Nos ha alegrado comprobar que, desde hace ya varios años, nuestra joven diócesis viene caminando en esa dirección.
Tal vez, con paso tímido y vacilante, como un niño que aprende a caminar, alternando osadía con temor; pasos torpes, caídas y nuevos comienzos. Pero, seguramente ese aprendizaje de la infancia ha tenido que hacerse de a poco, hasta alcanzar seguridad y firmeza.
El aprendizaje al que nos referimos al hablar de camino sinodal es aquel que tiene como Maestro al Espíritu Santo y como meta el Evangelio vivido, no aislados o ensimismados, sino como como comunidad. Se vuelve más lento. Reclama paciencia. Es, por cierto, más decisivo.

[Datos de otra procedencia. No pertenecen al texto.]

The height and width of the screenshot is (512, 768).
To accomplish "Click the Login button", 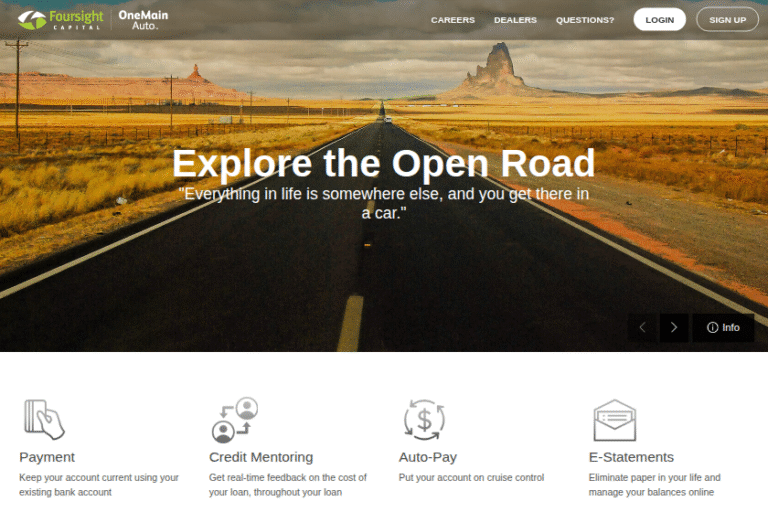I will (x=659, y=20).
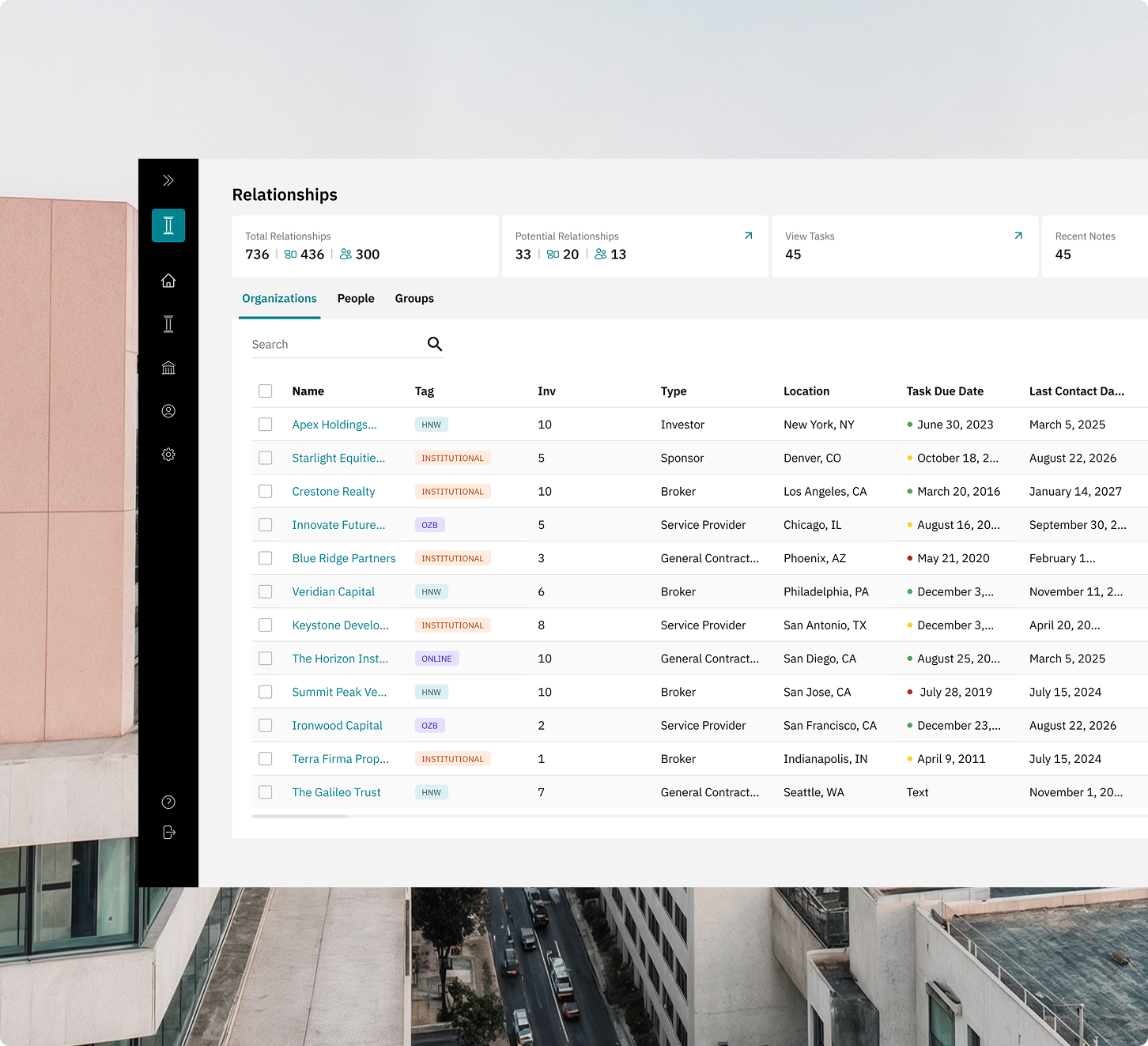Click the help question mark icon

tap(168, 802)
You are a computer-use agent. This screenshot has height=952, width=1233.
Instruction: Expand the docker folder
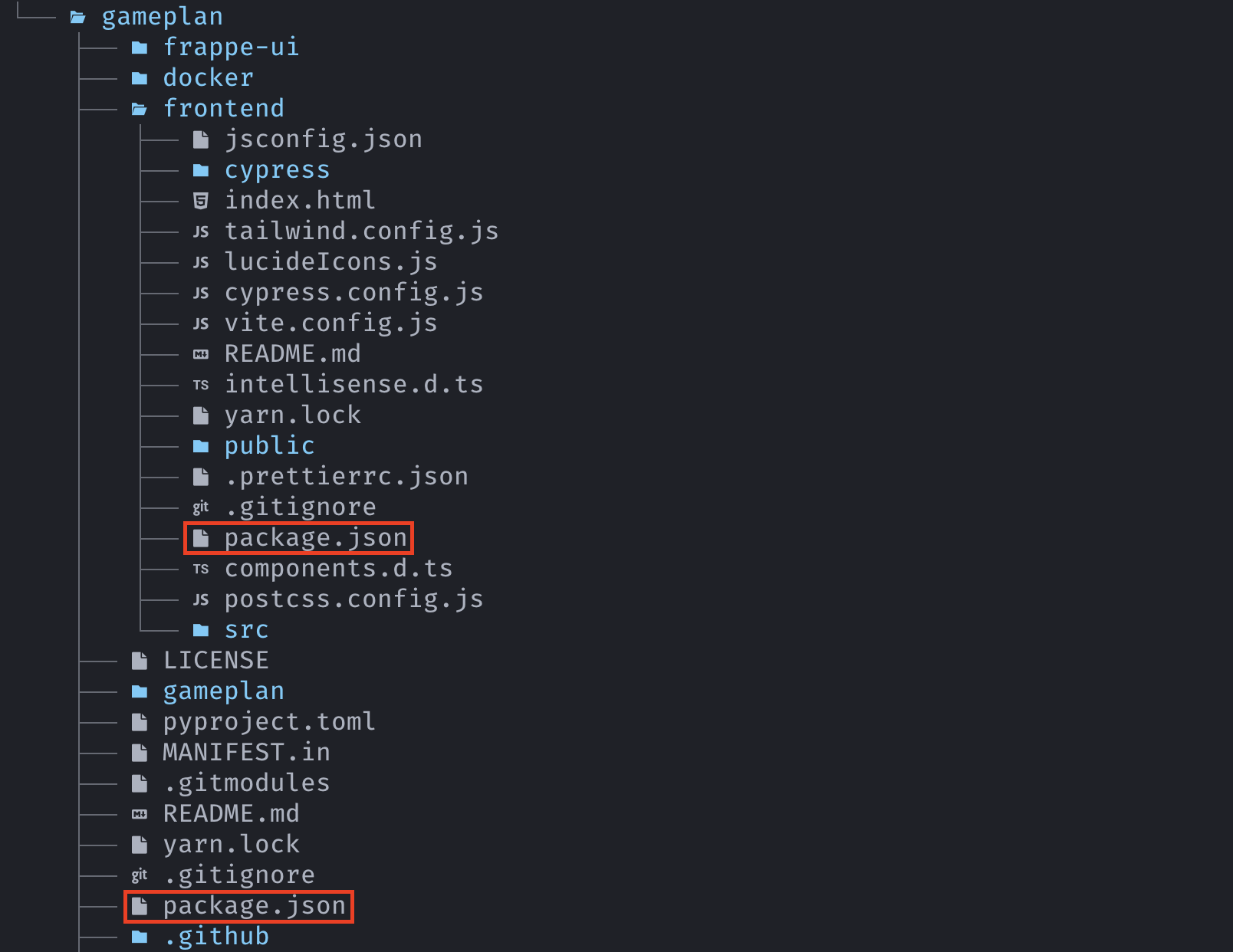(x=208, y=78)
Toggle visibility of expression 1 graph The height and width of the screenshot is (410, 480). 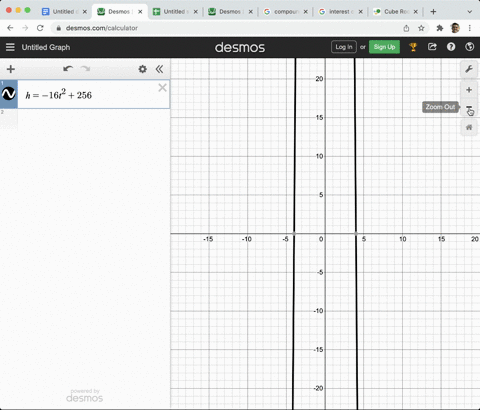8,94
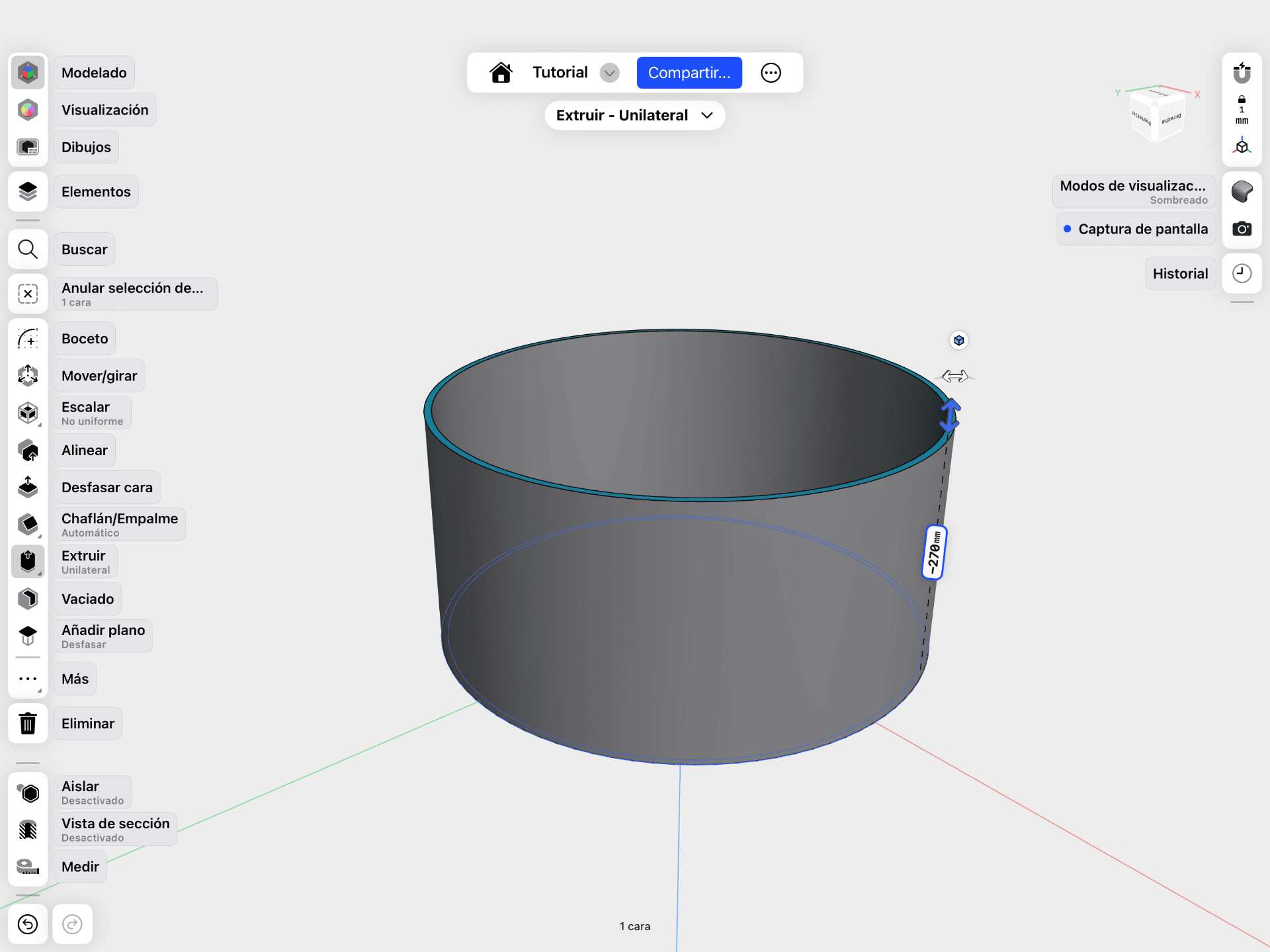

Es aprender a caminar la fe, la comunión y la misión que la unción del mismo Espíritu ha sembrado en el bautismo y la confirmación.
Es el mismo Espíritu en el que Jesús fue concebido, el que lo fue conduciendo en su misión evangelizadora, el Espíritu en cuyo fuego se ofreció al Padre en su sacrificio pascual, como estamos a punto de celebrar en estos días santos.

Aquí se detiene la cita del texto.